Sunday, July 12, 2009

Strange Brew (2009) edited by P.N. Elrod

I love short story collections. They’re a way to discover new authors, visit with favorite characters, and to be honest I just enjoy short stories. Now if you like short stories, you eventually learn that a lot of collections are not worth buying, but there are certain authors that will cause me to buy an anthology on sight. This collection has several of those authors: Patricia Briggs, Jim Butcher, and Charlaine Harris.

As with most collections, there are some good stories, and some stories I didn’t like quite as well. For some reason, the stories I like the best seem to end up in the front of the book–which is unusual, because with Marion Zimmer Bradley‘s Sword & Sorceress anthologies, that tended to end on very strong stories. This collection, not so much, which is always a little disappointing.

Patricia Brigg‘s story “Seeing Eye” was one of my favorites. It’s set in the same world as her Mercy THompson series, but other than a mention of the Marrock, none of the characters from that series appear. Which is a good thing, since as I noticed with some of the other stories, if you’re not familiar with the characters in the series, short stories can fail miserably at times. This one does not. Moira is a witch–a good witch–who has made sacrifices for her power. She is very unhappy when her doorbell rings in the middle of the night, with a werewolf demanding she help him recover her brother. This story does feel like it may want to be larger, with these characters continuing.

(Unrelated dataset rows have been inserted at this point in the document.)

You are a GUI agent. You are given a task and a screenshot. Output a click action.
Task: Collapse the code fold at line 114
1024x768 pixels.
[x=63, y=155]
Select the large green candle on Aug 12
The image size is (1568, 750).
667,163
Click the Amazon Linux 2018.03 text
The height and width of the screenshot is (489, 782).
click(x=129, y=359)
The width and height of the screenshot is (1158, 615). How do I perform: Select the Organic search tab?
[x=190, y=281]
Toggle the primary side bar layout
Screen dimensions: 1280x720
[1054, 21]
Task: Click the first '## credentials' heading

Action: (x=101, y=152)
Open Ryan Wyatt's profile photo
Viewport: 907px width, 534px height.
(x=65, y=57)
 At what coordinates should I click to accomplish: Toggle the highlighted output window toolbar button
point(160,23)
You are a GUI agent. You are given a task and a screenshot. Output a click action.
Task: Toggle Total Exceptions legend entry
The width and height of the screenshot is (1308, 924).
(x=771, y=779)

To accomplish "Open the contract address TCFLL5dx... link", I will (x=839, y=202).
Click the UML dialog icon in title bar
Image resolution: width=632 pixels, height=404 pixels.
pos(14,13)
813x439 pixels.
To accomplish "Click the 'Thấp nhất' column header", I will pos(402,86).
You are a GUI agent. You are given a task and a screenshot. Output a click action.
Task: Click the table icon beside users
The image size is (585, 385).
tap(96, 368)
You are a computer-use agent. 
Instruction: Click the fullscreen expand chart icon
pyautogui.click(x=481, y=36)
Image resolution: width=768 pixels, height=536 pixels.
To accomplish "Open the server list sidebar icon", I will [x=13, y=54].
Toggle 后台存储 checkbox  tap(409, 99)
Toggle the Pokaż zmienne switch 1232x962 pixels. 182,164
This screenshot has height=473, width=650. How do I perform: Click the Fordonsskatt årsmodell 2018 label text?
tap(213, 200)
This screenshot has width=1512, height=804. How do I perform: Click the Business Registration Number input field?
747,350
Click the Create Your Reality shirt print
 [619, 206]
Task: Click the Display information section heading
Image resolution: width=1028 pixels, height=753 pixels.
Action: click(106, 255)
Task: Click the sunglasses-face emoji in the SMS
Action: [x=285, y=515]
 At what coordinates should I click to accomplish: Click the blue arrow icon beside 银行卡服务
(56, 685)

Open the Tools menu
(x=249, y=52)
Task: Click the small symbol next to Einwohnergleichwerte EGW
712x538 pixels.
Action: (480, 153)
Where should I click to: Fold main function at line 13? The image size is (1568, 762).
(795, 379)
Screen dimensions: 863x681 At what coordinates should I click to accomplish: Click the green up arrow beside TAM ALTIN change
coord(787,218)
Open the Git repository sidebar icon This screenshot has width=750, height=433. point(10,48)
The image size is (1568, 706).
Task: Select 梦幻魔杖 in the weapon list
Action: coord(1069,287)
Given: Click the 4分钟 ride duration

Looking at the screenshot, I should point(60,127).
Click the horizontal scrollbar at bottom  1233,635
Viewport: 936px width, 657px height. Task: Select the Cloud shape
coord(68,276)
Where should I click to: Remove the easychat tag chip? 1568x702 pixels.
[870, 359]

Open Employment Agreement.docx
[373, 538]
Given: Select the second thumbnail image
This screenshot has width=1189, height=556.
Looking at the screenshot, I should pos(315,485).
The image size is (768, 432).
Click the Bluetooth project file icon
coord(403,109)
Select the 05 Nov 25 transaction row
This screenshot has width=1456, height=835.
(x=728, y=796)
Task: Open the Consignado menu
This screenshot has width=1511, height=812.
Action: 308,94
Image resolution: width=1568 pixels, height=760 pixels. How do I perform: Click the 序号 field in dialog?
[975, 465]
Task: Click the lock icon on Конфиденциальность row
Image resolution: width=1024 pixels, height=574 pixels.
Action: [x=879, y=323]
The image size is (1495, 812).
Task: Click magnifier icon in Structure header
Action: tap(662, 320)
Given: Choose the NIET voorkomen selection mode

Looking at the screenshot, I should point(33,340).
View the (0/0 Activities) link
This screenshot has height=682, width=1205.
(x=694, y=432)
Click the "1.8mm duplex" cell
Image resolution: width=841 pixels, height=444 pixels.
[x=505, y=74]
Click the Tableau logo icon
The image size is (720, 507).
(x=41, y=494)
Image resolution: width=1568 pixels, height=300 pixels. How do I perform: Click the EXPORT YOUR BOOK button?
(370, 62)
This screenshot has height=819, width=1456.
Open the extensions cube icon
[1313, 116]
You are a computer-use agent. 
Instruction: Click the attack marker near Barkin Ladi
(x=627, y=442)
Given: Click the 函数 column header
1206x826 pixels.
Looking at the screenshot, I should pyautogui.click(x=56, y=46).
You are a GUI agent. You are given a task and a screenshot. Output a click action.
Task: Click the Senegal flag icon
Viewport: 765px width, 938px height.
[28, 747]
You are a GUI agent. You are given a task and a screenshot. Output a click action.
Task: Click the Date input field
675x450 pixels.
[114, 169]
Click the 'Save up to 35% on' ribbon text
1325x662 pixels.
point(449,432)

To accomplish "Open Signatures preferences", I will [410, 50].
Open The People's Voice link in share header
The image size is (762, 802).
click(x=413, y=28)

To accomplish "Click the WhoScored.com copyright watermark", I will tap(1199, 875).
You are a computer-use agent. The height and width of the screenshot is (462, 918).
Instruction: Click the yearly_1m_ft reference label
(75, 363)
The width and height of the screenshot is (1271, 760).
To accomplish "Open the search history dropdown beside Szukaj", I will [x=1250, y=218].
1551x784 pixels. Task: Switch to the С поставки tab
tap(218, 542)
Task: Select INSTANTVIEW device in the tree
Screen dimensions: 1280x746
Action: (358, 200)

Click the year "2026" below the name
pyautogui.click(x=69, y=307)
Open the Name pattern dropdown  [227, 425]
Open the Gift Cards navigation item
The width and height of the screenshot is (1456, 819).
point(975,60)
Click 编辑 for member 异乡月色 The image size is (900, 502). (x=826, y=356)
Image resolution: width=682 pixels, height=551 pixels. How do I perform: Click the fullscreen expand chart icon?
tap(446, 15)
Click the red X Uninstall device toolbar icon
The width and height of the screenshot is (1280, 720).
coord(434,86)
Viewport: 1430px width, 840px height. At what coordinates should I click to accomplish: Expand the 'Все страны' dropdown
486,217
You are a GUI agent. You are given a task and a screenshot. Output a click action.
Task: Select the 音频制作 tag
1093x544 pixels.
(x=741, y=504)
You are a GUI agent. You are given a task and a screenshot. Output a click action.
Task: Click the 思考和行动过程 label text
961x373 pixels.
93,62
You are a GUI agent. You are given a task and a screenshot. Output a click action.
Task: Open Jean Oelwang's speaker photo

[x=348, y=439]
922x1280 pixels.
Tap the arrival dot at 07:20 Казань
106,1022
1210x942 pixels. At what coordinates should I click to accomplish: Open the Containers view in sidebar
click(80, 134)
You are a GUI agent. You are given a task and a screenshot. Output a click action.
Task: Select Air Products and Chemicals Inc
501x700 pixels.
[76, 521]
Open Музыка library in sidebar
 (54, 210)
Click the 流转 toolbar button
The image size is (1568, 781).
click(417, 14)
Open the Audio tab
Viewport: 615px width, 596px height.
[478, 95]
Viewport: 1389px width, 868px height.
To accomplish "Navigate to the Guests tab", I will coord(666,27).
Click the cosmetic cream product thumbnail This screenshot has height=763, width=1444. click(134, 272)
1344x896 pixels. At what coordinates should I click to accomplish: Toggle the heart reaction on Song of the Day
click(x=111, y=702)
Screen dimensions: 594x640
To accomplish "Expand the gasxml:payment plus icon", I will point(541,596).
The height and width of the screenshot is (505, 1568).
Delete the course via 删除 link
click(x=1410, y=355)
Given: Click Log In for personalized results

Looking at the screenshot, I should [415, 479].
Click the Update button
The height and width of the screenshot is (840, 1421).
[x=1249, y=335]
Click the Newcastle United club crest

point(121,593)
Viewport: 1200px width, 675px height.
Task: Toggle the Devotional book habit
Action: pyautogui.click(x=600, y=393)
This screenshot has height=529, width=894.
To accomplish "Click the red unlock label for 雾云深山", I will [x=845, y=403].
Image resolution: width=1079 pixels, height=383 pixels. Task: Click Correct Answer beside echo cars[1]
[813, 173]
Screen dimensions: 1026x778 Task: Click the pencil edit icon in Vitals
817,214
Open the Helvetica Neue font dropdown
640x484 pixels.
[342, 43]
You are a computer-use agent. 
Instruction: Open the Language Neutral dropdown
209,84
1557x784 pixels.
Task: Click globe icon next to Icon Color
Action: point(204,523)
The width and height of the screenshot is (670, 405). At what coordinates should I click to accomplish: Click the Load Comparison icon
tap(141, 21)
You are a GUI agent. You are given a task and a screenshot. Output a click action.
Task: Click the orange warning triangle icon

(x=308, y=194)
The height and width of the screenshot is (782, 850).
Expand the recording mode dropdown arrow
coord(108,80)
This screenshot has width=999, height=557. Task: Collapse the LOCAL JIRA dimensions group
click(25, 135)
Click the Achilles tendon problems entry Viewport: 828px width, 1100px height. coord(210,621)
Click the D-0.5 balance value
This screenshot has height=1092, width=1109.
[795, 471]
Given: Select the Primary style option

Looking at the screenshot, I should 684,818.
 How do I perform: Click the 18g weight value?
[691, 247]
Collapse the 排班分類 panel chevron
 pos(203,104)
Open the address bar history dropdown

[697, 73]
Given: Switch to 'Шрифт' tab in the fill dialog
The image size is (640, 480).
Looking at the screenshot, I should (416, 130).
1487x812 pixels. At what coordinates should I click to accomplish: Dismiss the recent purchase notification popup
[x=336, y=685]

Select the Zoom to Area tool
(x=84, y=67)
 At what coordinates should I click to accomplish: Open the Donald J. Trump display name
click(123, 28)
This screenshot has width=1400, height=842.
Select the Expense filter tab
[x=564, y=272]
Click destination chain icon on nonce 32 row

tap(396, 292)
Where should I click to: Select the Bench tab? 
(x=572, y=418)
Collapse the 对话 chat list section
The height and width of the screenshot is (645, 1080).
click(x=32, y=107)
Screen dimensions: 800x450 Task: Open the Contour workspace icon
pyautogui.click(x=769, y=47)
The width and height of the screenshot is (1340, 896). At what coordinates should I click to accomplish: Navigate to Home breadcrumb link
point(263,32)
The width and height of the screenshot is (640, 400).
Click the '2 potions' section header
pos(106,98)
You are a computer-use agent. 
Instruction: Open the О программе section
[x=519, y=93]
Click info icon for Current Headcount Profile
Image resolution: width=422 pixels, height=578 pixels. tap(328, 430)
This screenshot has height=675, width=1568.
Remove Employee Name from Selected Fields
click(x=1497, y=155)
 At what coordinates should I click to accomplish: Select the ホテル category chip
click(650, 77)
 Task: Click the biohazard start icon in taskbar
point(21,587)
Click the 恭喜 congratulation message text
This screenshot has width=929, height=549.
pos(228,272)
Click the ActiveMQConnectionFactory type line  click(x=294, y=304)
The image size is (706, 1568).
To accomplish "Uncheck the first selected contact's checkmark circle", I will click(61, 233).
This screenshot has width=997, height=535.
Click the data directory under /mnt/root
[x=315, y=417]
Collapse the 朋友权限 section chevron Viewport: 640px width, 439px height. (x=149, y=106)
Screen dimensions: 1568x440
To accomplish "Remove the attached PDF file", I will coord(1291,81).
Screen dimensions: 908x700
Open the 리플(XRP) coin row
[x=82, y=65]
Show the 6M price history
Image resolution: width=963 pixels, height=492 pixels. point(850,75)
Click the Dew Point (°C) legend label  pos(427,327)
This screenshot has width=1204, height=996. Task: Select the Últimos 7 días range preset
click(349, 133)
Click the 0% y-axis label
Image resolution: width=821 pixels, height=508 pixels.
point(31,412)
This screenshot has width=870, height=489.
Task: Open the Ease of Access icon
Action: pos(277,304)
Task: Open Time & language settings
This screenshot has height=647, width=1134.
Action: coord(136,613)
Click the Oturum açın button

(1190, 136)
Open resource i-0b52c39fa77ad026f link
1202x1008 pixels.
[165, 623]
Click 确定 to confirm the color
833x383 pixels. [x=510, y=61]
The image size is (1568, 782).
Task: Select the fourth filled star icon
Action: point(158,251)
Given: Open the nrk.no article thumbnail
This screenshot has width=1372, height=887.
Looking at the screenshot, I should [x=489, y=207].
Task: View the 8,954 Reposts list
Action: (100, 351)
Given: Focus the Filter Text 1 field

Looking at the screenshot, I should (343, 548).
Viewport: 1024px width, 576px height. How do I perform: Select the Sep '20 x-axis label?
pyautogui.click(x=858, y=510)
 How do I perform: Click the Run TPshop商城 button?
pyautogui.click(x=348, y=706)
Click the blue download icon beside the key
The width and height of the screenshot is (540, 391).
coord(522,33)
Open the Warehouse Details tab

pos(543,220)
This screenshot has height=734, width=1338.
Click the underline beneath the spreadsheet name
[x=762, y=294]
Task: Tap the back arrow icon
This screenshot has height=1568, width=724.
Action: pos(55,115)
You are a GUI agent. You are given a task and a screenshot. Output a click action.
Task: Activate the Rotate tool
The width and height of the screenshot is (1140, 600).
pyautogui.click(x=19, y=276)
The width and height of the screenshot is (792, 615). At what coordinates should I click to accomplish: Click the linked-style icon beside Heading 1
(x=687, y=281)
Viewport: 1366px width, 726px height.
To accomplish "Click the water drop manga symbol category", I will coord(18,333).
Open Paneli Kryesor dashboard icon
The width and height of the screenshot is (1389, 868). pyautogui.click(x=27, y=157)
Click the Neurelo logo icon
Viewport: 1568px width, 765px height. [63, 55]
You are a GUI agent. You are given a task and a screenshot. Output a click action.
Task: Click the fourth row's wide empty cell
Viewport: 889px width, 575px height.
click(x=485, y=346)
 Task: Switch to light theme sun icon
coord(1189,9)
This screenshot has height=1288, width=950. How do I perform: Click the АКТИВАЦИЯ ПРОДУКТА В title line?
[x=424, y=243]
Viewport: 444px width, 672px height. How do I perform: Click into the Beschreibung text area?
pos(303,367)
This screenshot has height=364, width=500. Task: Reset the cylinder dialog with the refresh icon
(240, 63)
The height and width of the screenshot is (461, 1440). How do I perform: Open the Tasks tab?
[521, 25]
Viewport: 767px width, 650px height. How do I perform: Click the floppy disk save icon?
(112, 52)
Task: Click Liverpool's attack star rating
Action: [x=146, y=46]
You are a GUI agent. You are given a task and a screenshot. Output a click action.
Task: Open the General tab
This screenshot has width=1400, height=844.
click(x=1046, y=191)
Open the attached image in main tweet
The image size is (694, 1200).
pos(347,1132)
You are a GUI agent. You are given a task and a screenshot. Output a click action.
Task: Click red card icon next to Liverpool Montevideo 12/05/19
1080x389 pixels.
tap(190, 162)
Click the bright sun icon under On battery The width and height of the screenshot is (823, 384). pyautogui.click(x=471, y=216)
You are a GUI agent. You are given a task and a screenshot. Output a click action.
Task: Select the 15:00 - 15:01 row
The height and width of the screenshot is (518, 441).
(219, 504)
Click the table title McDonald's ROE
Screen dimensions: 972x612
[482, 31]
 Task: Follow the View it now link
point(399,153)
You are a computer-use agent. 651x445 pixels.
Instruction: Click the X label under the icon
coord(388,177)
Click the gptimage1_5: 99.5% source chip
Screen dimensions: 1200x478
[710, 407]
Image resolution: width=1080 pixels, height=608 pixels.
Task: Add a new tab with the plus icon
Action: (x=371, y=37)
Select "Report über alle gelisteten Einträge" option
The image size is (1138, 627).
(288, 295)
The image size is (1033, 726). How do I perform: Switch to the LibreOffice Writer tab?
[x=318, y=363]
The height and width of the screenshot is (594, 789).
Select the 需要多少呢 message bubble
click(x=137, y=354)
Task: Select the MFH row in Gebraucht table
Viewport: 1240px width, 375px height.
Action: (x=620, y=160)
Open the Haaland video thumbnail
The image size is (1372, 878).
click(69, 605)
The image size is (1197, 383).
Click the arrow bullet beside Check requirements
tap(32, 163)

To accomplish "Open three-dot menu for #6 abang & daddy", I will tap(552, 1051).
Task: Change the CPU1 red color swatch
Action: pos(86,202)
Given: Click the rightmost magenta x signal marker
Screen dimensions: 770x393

Charlaine Harris‘ story “Bacon” was somewhat vicious for her (though not so much for other authors in the horror genre). It was actually rather amusing–in a slightly different way than her normal stories. In fact, I kept forgetting that I was reading a Charlaine Harris story–but in a good way. It also wasn’t about Sookie, which was a nice change of pace.

P.N. Elrod‘s story, “Hectate’s Golden Eye” stars her vampire detective Jack Flemming. It doesn’t have quite as much atmosphere as her books, but the mystery is good–and does contains elements of magic that are somewhat unusual to her Jack Flemming stories.

Of the authors with which I was unfamiliar, I especially liked Faith Hunter‘s story “Signatures of the Dead.” It had a very feel of horror, with a good deal of death and pain wrought by the vampires in this story, but the characters were interesting and intriguing. Apparently the author is writing a book about one of the secondary characters from this story, which is a very good way to do things I think.

The other story I especially liked was Jim Butcher‘s “Strange Brew.” It’s a short story with Harry and Murphy, and it went in some interesting directions.

What I thought was interesting was several of the stories reached back into mythology for parts of their stories, which I really enjoyed (although I didn’t need all the explanation that was given). If you think you might be interested in reading supernatural fantasy, this anthology would be a good place to sample some stories.